## Your goal:
Repeat exactly the lines that begin at the one containing "Where should I click to: Select" and end at the final line of the records; include no pictures and nothing else.

(Saved data entries)
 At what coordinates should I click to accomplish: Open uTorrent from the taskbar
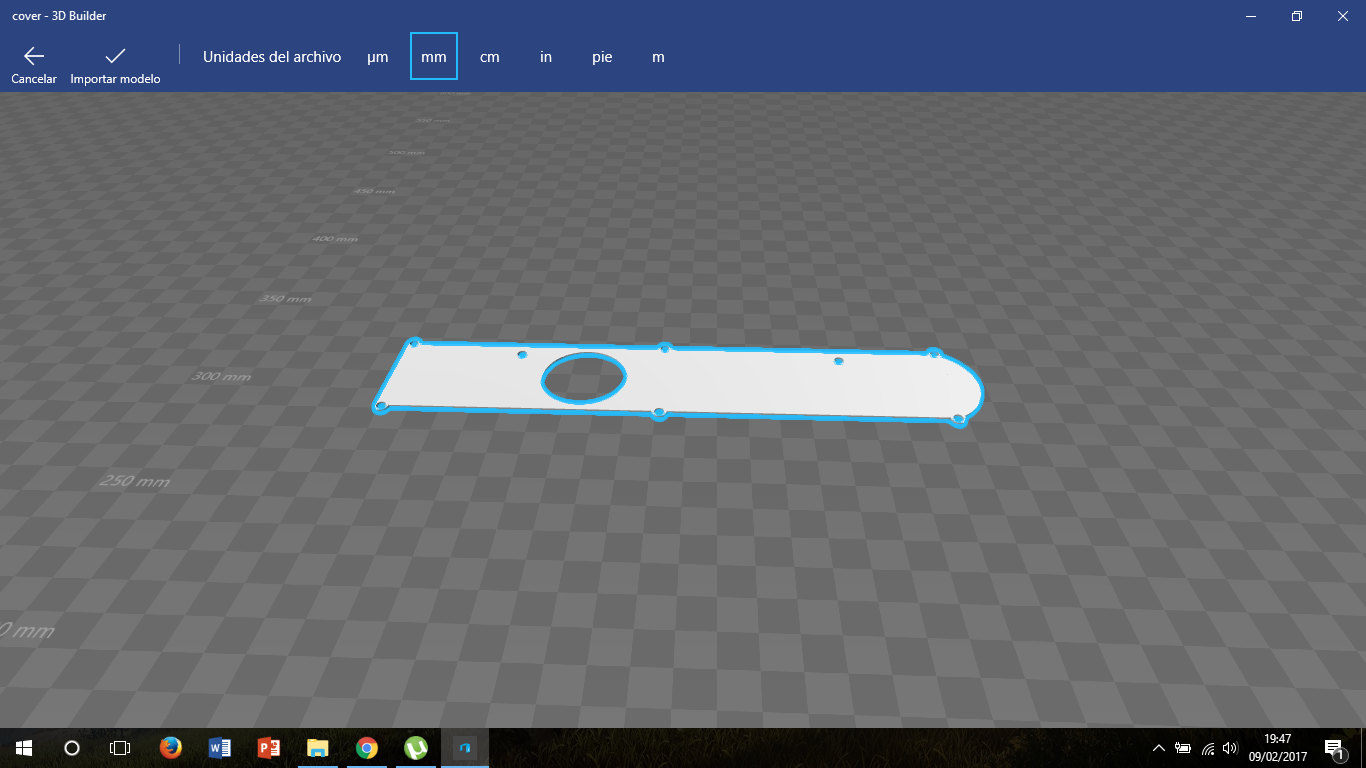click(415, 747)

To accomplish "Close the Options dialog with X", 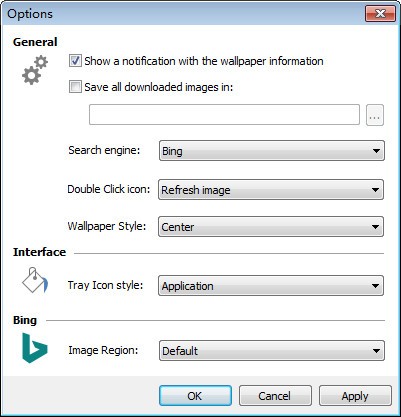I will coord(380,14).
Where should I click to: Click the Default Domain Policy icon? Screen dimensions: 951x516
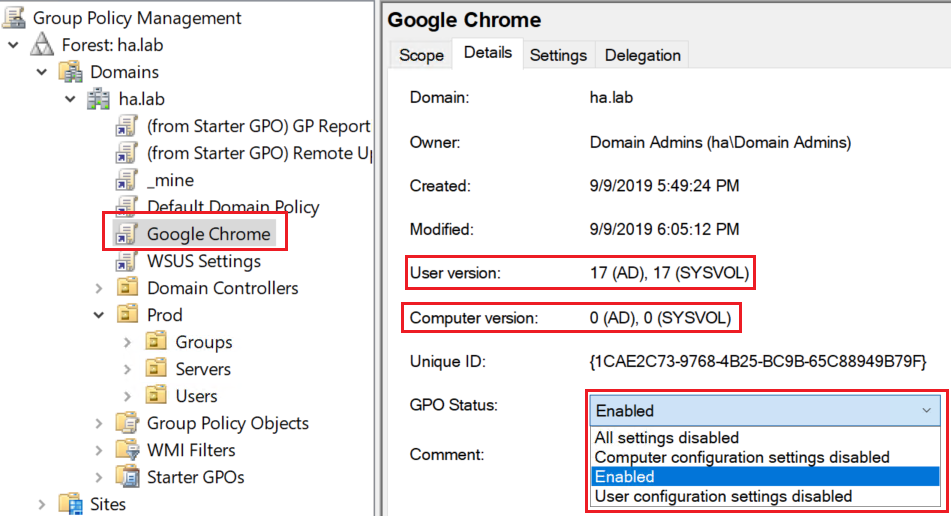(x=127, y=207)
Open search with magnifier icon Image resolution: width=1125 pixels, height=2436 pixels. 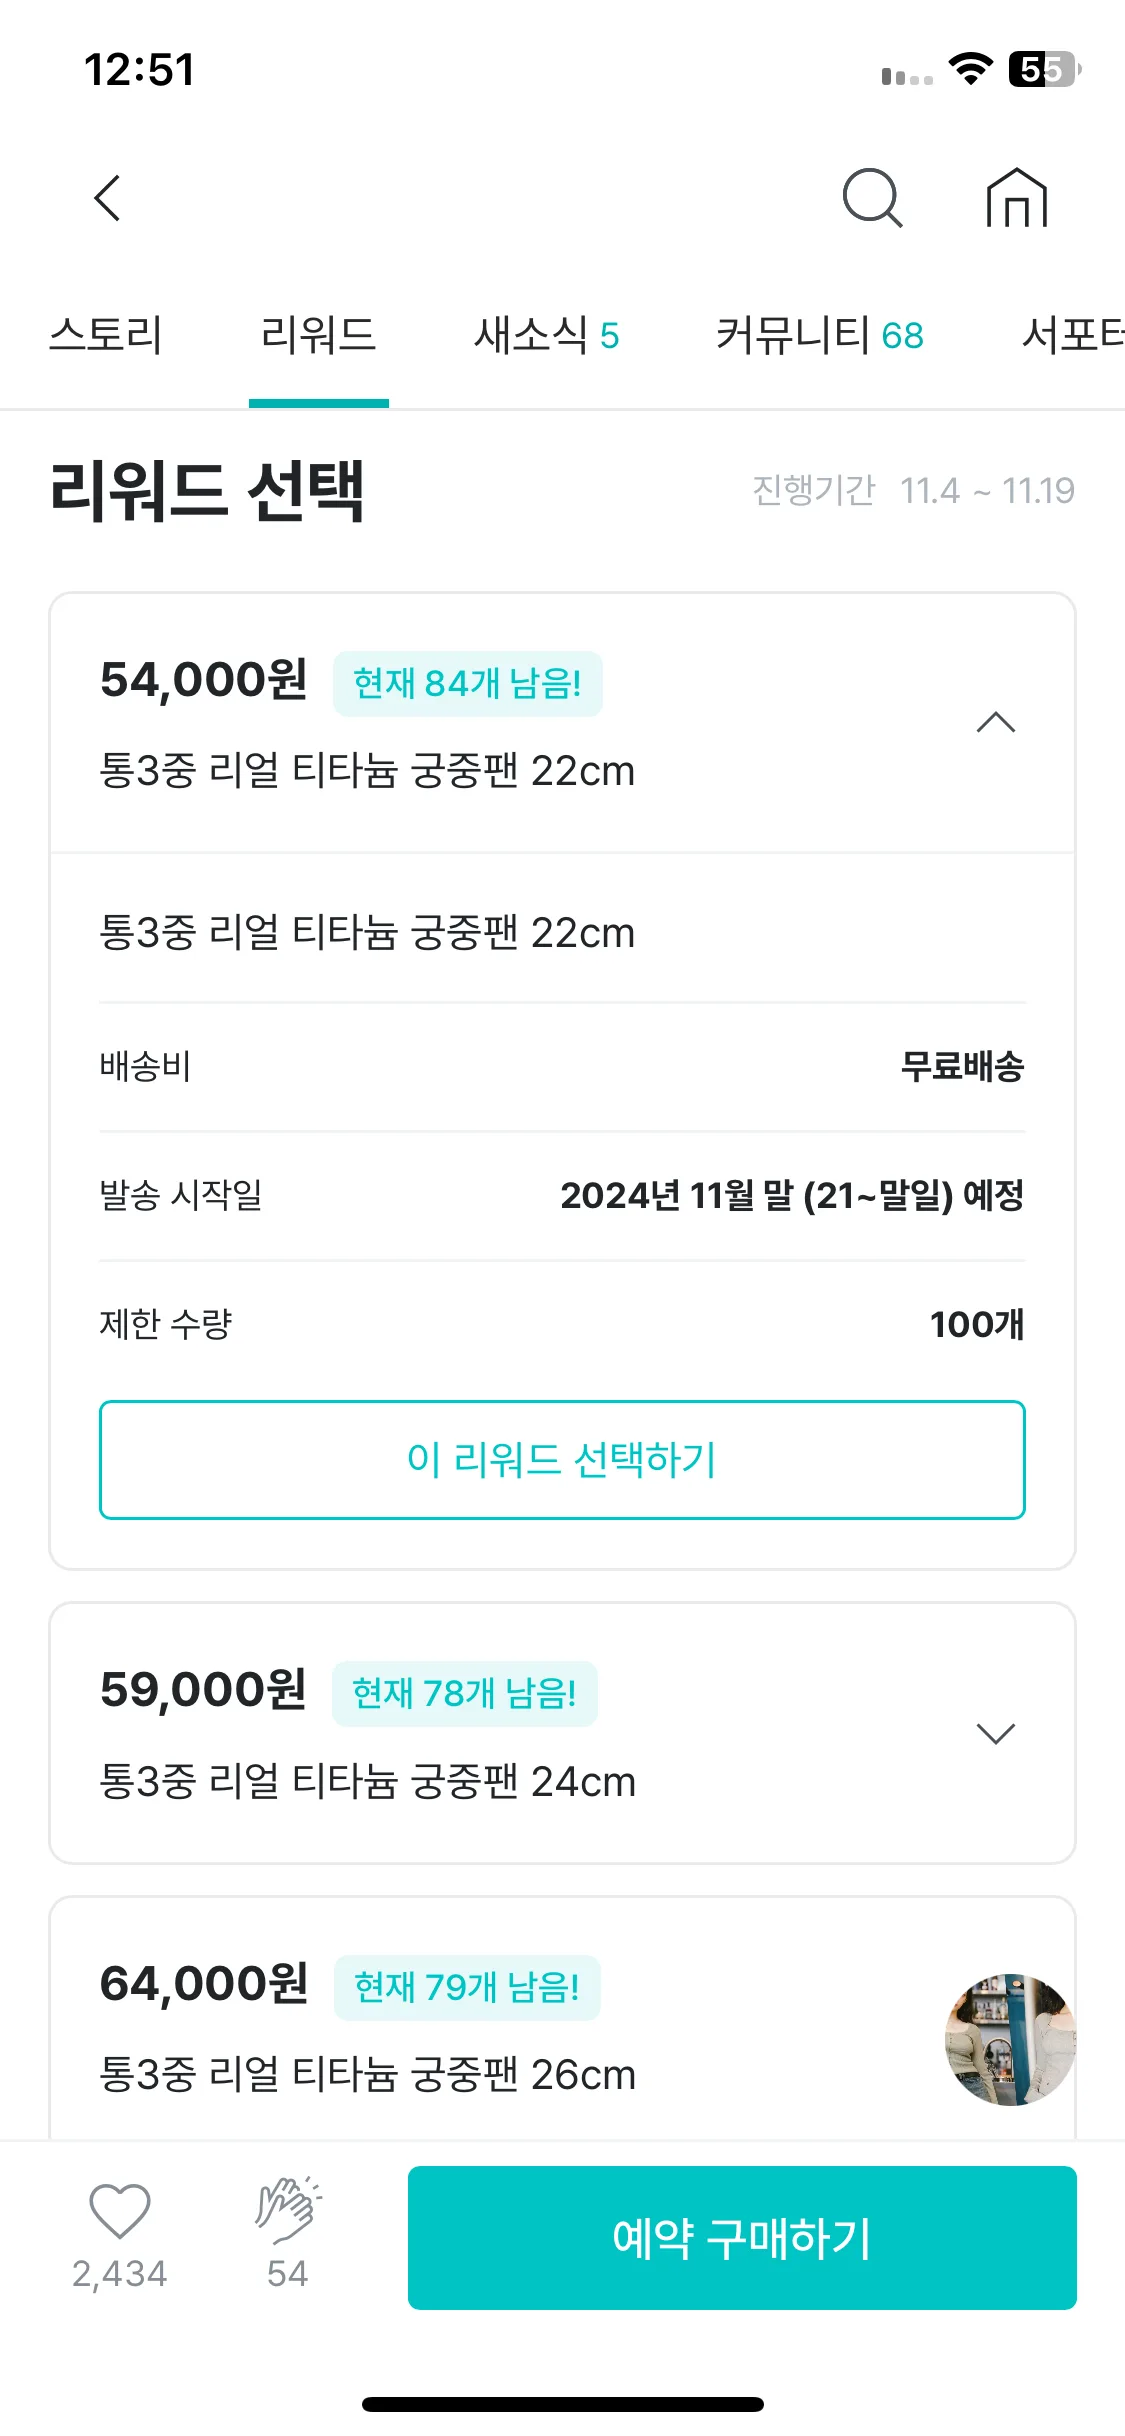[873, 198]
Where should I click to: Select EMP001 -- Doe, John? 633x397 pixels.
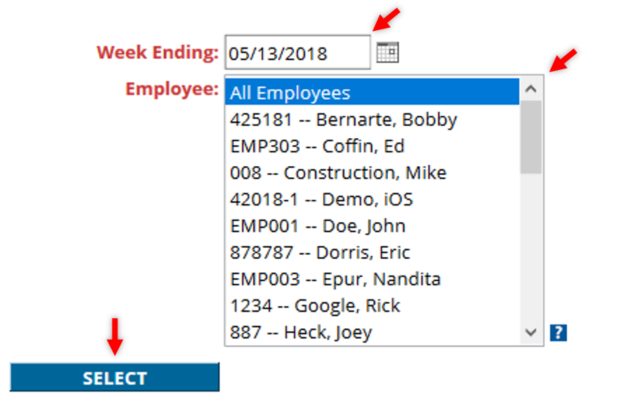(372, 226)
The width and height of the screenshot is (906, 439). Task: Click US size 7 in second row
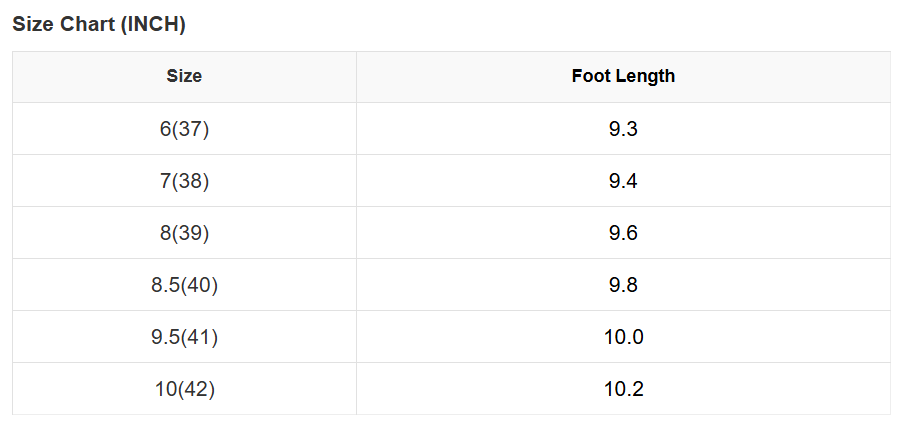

## Written answer:
Where should I click to: Select EMP001 -- Doe, John? 633x397 pixels.
(372, 226)
The width and height of the screenshot is (906, 439). Task: Click US size 7 in second row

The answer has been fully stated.